Duration: ~4.5 hrs · Status: Mandatory Lessons: 16 total — 9 short theory (each ≤ 5 min) · 3 mandatory labs · 1 optional lab · quiz · summary Framework coverage: OWASP LLM03 (Training Data Poisoning), LLM05 (Supply Chain) · MITRE ATLAS AML.T0010 (ML Supply Chain), AML.T0020 (Poison Training Data), AML.T0018 (Manipulate ML Model), AML.T0049 (Develop ML Backdoor) · NIST AI RMF Map 3.3, Measure 2.6

Module outcomes

By the end of this module, the learner can: 1. Execute a targeted training-data poisoning attack against a small classifier and measure attack success. 2. Plant a working backdoor trigger in a model and demonstrate normal vs. triggered behavior. 3. Scan a HuggingFace-hosted model for malicious pickle payloads using picklescan / modelscan and read the output. 4. Articulate the harmful-fine-tuning attack class and explain why low cost makes it a real threat (not theoretical). 5. Assemble an AI Bill of Materials (AI-BOM) for an LLM stack and identify the riskiest provenance gaps.

Lesson list

Training data poisoning (~10 min)

  • L4.1.1 — Training data poisoning fundamentals (Theory, ~5 min, mandatory)
  • L4.1.2 — Targeted poisoning and PoisonGPT-style attacks (Theory, ~5 min, mandatory)

Backdoors (~10 min)

  • L4.2.1 — Backdoor attacks: triggers and BadNets (Theory, ~5 min, mandatory)
  • L4.2.2 — Sleeper agents and backdoor persistence (Theory, ~5 min, mandatory)
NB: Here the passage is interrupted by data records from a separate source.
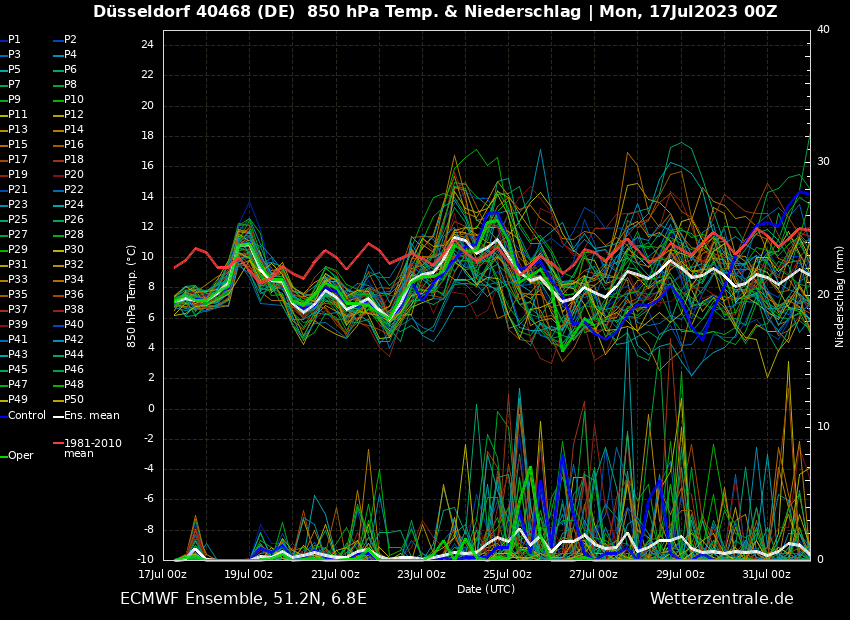Screen dimensions: 850x620
Task: Click the 23Jul 00z axis tick
Action: [x=421, y=574]
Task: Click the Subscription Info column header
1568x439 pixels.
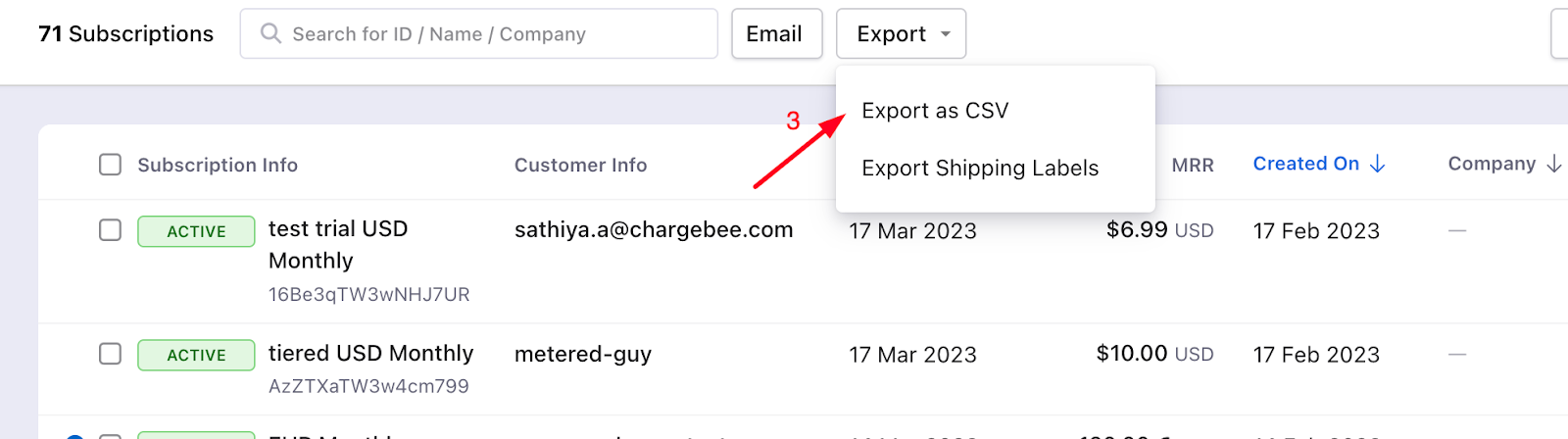Action: [218, 166]
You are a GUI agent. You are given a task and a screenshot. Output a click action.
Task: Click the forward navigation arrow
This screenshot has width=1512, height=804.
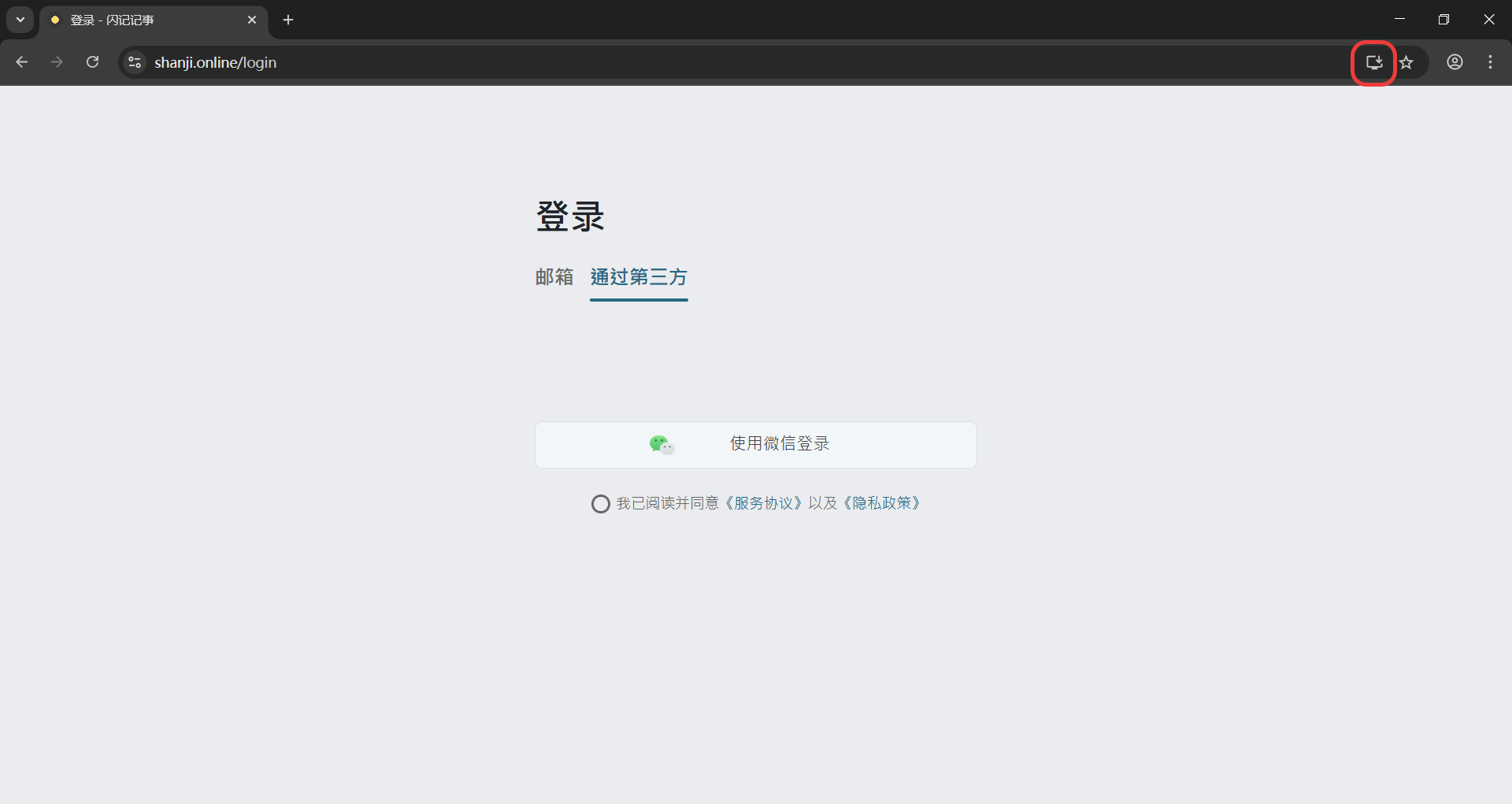coord(57,62)
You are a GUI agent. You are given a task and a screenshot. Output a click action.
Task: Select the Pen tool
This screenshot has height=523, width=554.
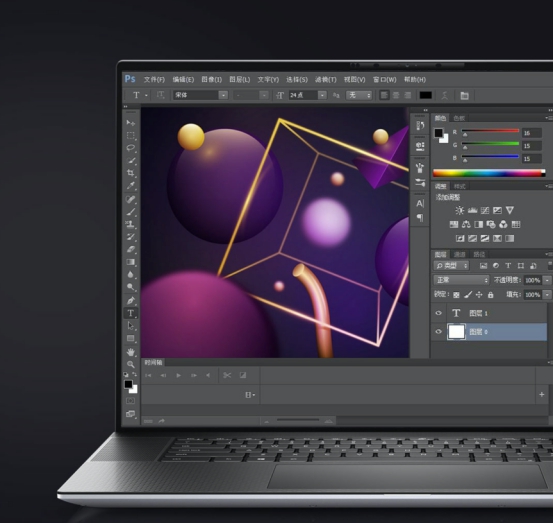(131, 300)
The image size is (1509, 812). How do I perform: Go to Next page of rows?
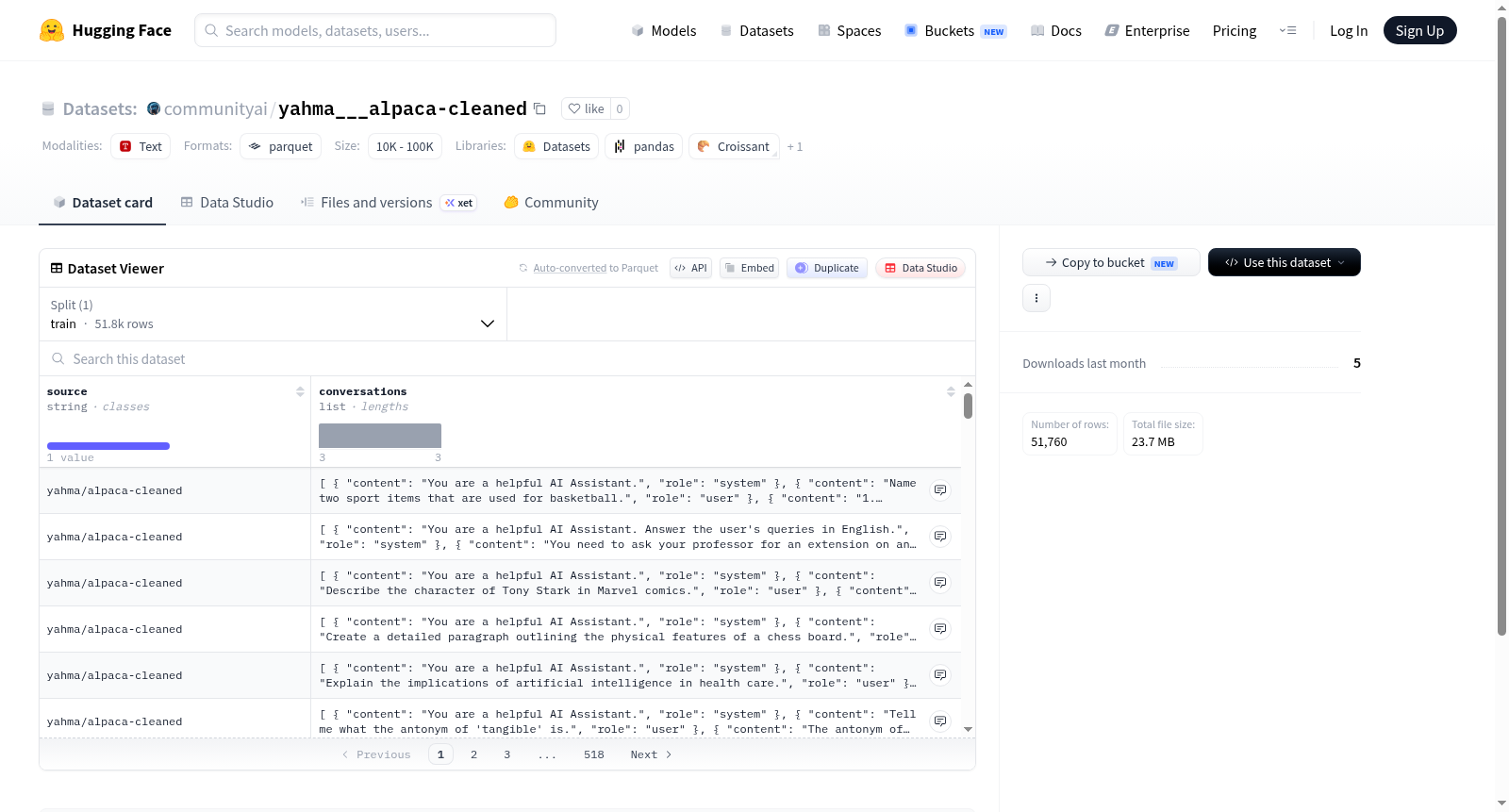tap(651, 754)
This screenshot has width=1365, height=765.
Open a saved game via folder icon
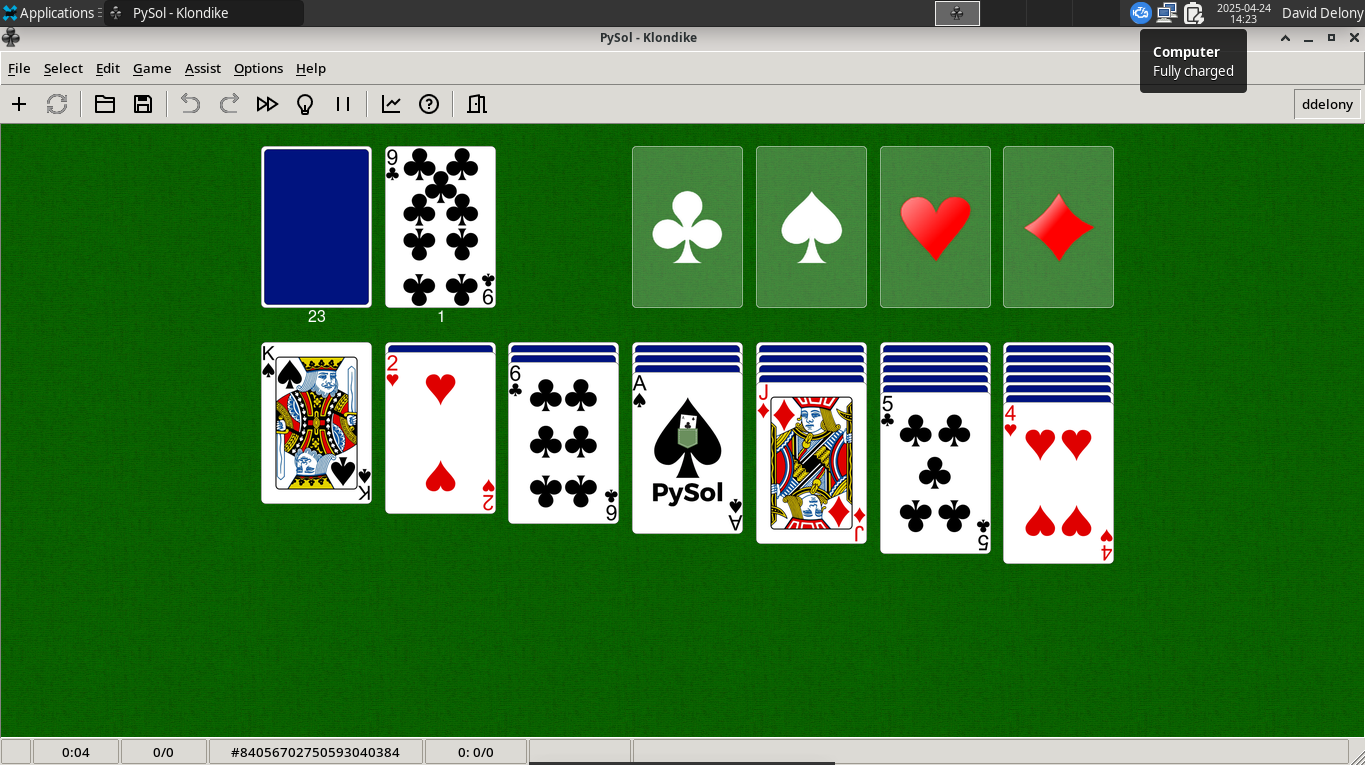105,104
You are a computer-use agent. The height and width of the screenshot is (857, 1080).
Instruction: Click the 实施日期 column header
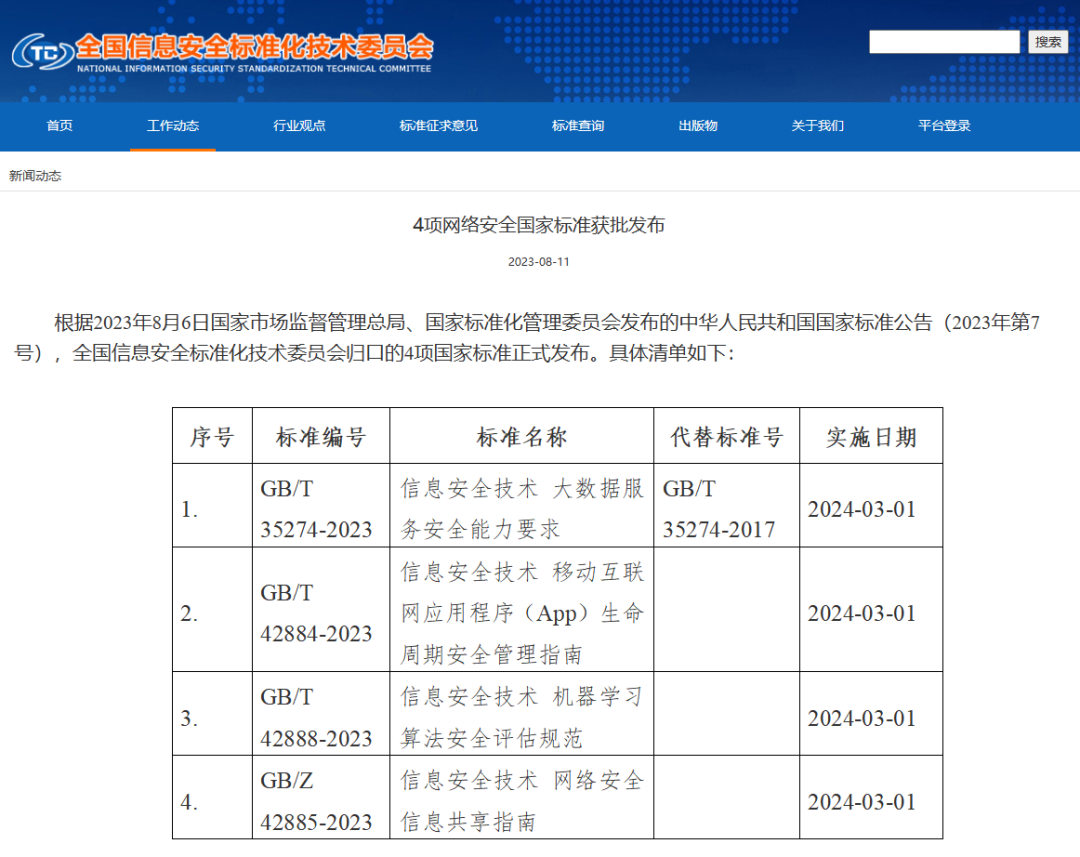point(870,437)
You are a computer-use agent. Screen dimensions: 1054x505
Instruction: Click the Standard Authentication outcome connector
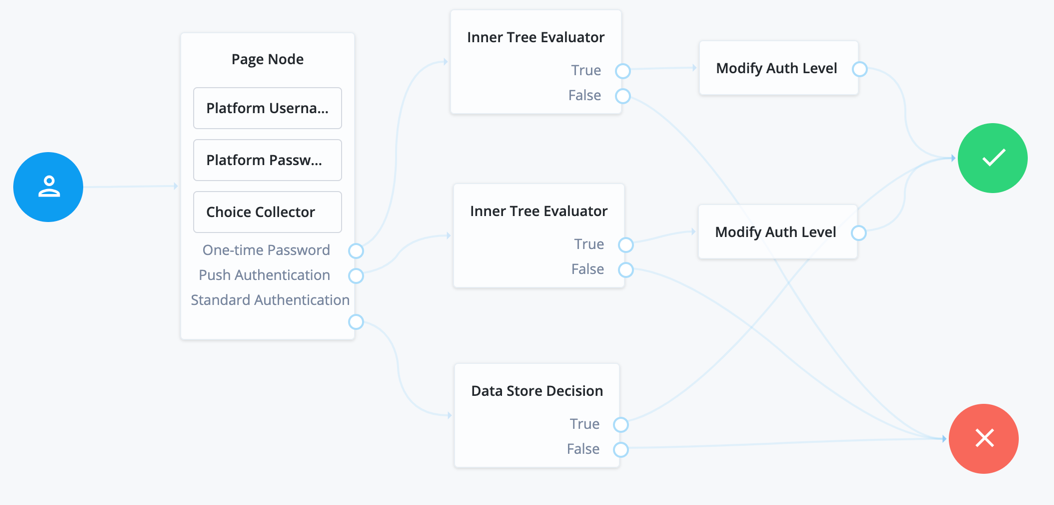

Fine-tuning attacks (~5 min)

  • L4.3.1 — Harmful fine-tuning and alignment removal (Theory, ~5 min, mandatory)

Model supply chain (~14 min)

  • L4.4.1 — Model supply chain attack surface (Theory, ~5 min, mandatory)
  • L4.4.2 — Pickle deserialization and weight-format risk (Theory, ~5 min, mandatory)
  • L4.4.3 — Model card lies and provenance gaps (Theory, ~4 min, mandatory)

Dependency risk and AI-BOM (~9 min)

  • L4.5.1 — Dependency risk in AI stacks (Theory, ~4 min, mandatory)
  • L4.5.2 — AI-BOM and provenance tracking (Theory, ~5 min, mandatory)

Labs (~3 hrs)

  • L4.6(Lab) Poison a sentiment classifier and measure attack success (~60 min, mandatory)
  • L4.7(Lab) Plant a backdoor trigger in a small classifier (~75 min, mandatory)
  • L4.8(Lab) Scan HuggingFace models for malicious pickles (~45 min, mandatory)
  • L4.9(Lab, optional) Build an AI-BOM for a stack (~45 min, optional)

Wrap-up

  • Quiz — 12 questions, 70% to pass (~10 min, mandatory)
  • Summary — bridge to Module 5 (~3 min, mandatory)

Ethics & scope

Lab L4.7 plants a working backdoor in a small classifier you train inside the sandbox. The trained model never leaves the lab; the technique is taught for defensive purposes (understanding the threat class). Lab L4.8 inspects real HuggingFace models — we ship a list of known-safe and known-malicious examples (the latter from public disclosure write-ups, fully neutralized). Do not weaponize the techniques outside the lab.

Why this module exists

M3 covered inference-time attacks. M4 covers everything upstream of inference: training data, model artifacts, supply-chain compromise. These attacks are harder to detect after the fact (a backdoor sits dormant; a poisoned dataset is hard to audit) and structurally harder to defend (the application team often doesn't control the artifacts they inherit). M4 builds the engineering posture that compensates: provenance tracking, scanning, dataset curation, AI-BOM.

This module also lays the groundwork for the rest of the course's "defense" arc — M7's runtime defenses are predicated on assuming the artifacts you deploy might already be compromised, which is the lesson M4 makes operational.

What's next

Module 5 — Model Extraction, Inversion & Membership Inference. Three more attack classes, this time targeting the model as the asset: stealing weights via API queries, recovering training data from outputs, determining whether a specific record was in the training set. Two mandatory labs.